Rezensionen: Geschichte & Biografie

Andreas Pangritz; Egeria

Pangritz, Andreas: „Der ganz andere Gott will eine ganz andere Gesellschaft“. Das Lebenswerk Helmut Gollwitzers (1908-1993). Stuttgart: Kohlhammer 2018. 110 S. Kt. 15,–.

Der evangelische Theologe Helmut Gollwitzer, der am 29. Dezember 2018 110 Jahre alt geworden wäre und dessen 25. Todestag sich im Oktober jährte, hat wie nur wenige seiner theologischen Zeitgenossen Theologie gelehrt und gelebt in der Tagesordnung der Welt. Theologie als „Befreiung zur Solidarität“ (so der Titel einer Vorlesung Gollwitzers im Sommersemester 1975, mit der er seine Lehrtätigkeit als Professor an der Freien Universität Berlin beendete) – unter dieser Prämisse standen Leben und Wirken von Helmut Gollwitzer. Es ist also an der Zeit, an sein Wirken zu erinnern. Dazu leistet die theologisch-biografische Skizze von Andreas Pangritz, Professor für Systematische Theologie an der Universität Bonn, einen wichtigen Beitrag.
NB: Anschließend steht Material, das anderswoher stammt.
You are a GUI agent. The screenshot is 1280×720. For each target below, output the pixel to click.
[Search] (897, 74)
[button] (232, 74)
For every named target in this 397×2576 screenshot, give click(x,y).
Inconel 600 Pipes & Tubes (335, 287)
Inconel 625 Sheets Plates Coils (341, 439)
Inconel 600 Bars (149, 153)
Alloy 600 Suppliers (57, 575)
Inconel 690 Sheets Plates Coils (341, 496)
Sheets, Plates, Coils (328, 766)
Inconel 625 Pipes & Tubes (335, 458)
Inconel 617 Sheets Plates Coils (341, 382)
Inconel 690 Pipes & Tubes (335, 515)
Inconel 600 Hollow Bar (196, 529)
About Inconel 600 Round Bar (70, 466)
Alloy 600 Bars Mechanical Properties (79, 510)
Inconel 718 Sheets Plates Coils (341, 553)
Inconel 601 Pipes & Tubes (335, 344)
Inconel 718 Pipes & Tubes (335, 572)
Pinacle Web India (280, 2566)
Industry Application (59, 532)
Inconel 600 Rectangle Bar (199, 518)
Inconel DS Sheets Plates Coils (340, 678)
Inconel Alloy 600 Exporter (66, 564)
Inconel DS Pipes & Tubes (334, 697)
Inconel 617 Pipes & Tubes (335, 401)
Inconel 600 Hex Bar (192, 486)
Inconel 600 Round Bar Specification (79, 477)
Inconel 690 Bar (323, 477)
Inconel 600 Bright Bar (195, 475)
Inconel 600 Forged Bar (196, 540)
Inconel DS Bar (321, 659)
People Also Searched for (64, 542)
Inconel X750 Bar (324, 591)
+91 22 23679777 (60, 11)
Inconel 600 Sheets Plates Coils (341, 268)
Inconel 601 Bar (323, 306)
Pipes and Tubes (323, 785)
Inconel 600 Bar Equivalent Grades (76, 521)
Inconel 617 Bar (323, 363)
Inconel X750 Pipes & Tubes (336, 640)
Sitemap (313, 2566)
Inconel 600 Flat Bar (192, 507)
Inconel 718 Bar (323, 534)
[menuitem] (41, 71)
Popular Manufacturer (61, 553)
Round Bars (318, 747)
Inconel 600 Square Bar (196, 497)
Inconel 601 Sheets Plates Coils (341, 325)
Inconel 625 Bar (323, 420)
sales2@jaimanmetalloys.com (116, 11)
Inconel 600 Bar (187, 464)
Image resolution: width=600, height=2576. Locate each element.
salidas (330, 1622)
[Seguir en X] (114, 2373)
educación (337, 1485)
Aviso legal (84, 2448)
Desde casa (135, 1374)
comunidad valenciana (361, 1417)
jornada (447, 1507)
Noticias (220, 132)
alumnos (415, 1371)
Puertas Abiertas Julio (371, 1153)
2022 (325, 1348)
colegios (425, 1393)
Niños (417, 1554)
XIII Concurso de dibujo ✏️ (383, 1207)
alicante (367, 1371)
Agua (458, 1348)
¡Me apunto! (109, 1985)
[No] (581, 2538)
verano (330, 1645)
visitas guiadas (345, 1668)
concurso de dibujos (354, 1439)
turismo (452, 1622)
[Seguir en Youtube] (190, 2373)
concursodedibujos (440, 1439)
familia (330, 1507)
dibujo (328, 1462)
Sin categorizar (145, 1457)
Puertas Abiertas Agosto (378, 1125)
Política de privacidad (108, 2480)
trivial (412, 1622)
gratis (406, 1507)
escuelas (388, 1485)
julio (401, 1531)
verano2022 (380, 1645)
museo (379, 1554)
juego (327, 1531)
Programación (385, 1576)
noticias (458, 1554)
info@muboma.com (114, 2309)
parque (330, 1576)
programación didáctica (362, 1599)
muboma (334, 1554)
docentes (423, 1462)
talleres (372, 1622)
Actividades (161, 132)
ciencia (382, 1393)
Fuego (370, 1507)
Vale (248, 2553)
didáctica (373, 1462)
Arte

In acht Kapiteln entfaltet Pangritz Leben und Werk dieses außergewöhnlichen Theologen und zeigt dabei u.a., dass 1. Helmut Gollwitzer schon in den 50er-Jahren eine theologische Neubestimmung des jüdisch-christlichen Verhältnisses gefordert hat; denn ihn irritierte, dass die christliche Theologie sehr schnell über Auschwitz hinweggehend wieder so zu reden versuchte, wie sie es zuvor getan hatte. 2. Gollwitzer hat mit seinen Anstößen immer wieder den theologischen Lehrbetrieb provoziert, der nur fortwährend Überkommenes reproduzierte. 3. hat sich Gollwitzer mit Fragen der politischen Ethik bereits zu einer Zeit befasst, als die Evangelische Kirche und mit ihr die Evangelische Theologie die Möglichkeit und die theologischen Bedingungen Evangelischer Sozialethik (neben der traditionellen Individualethik) noch nicht wirklich grundgelegt hatten. Exemplarisch lässt sich dies u.a. an Gollwitzers Vortrag aus dem Jahr 1957 „Wir Christen und die Atomwaffen“ aufzeigen. 4. Gollwitzers Theologie und Ethik waren ökumenisch; er thematisierte nicht nur die Probleme des Nordens, er nahm vielmehr den gesamten bewohnten Erdkreis in den Blick, indem er sich die drängenden Fragen der Länder der sog. Dritten Welt zueigen machte. 5. Helmut Gollwitzer hat in seinen Schriften und Reden Konsequenzen für ein Christsein nach Auschwitz und Hiroshima benannt und ist damit für viele innerhalb und außerhalb der Kirche in seiner konkreten biblisch-ethischen Entscheidung wegweisend geworden. 6. Darüber hinaus waren Gollwitzers stets auch außerhalb der Kirche stark beachtete Stellungnahmen zu Tagesfragen nicht die Marotte eines politisierenden Theologen, sondern sie ergaben sich für ihn als „Forderungen der Freiheit“ – so der Titel einer Sammlung von Aufsätzen und Reden zur politischen Ethik. Helmut Gollwitzer, so Pangritz, „gehörte zu den einflussreichsten, auch international angesehenen, politisch engagierten evangelischen Theologen deutscher Sprache in der zweiten Hälfte des 20. Jahrhunderts – und scheint doch heute weitgehend vergessen zu sein. Dabei könnte nicht nur die gegenwärtige Weltwirtschaftskrise, sondern auch die Krise, in die das Gespräch zwischen den Religionen und Ideologien im Zeitalter der Globalisierung geraten ist, Grund genug sein, sich erneut an Gollwitzer als einen Pionier einer dialogischen, kritischen und engagierten Theologie zu erinnern.“

 Wolfgang Brinkel

 

 

Egeria: Itinerarium. Der antike Reiseführer durch das Heilige Land, eingeleitet und übersetzt von Georg Röwekamp. Freiburg: Herder 2018. 203 S. Ln. 30,–.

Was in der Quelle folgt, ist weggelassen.